[llvm] [AMDGPU][Scheduler] Scoring system for rematerialization candidates (PR #153092)

Tue Sep 30 09:00:40 PDT 2025

================
@@ -1817,106 +1987,145 @@ bool PreRARematStage::canIncreaseOccupancyOrReduceSpill() {
       if (!allUsesAvailableAt(&DefMI, DefIdx, UseIdx))
         continue;
 
-      REMAT_DEBUG(dbgs() << "Region " << I << ": remat instruction " << DefMI);
-      RematInstruction &Remat =
-          Rematerializations.try_emplace(&DefMI, UseMI).first->second;
-
-      bool RematUseful = false;
-      if (auto It = OptRegions.find(I); It != OptRegions.end()) {
-        // Optimistically consider that moving the instruction out of its
-        // defining region will reduce RP in the latter; this assumes that
-        // maximum RP in the region is reached somewhere between the defining
-        // instruction and the end of the region.
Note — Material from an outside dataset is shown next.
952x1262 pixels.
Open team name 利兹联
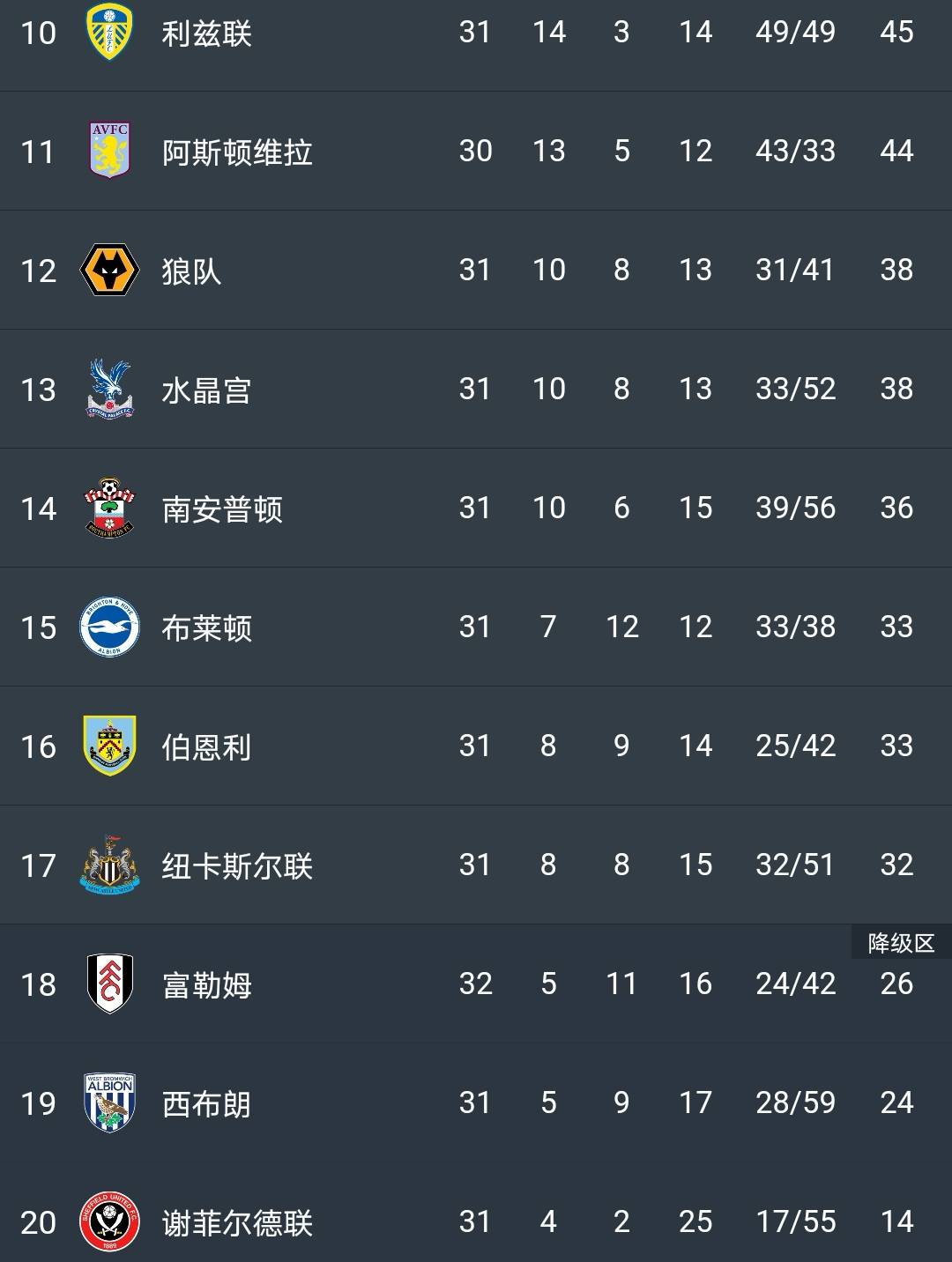click(x=206, y=33)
-        REMAT_DEBUG(dbgs() << "  Defining region is optimizable\n");
-        LaneBitmask Mask = DAG.RegionLiveOuts.getLiveRegsForRegionIdx(I)[Reg];
-        if (ReduceRPInRegion(It, Reg, Mask, RematUseful))
-          return true;
-      }
-
-      for (unsigned LIRegion = 0; LIRegion != E; ++LIRegion) {
-        // We are only collecting regions in which the register is a live-in
-        // (and may be live-through).
-        auto It = DAG.LiveIns[LIRegion].find(Reg);
-        if (It == DAG.LiveIns[LIRegion].end() || It->second.none())
-          continue;
-        Remat.LiveInRegions.insert(LIRegion);
-
-        // Account for the reduction in RP due to the rematerialization in an
-        // optimizable region in which the defined register is a live-in. This
-        // is exact for live-through region but optimistic in the using region,
-        // where RP is actually reduced only if maximum RP is reached somewhere
-        // between the beginning of the region and the rematerializable
-        // instruction's use.
-        if (auto It = OptRegions.find(LIRegion); It != OptRegions.end()) {
-          REMAT_DEBUG(dbgs() << "  Live-in in region " << LIRegion << '\n');
-          if (ReduceRPInRegion(It, Reg, DAG.LiveIns[LIRegion][Reg],
-                               RematUseful))
-            return true;
-        }
-      }
-
-      // If the instruction is not a live-in or live-out in any optimizable
-      // region then there is no point in rematerializing it.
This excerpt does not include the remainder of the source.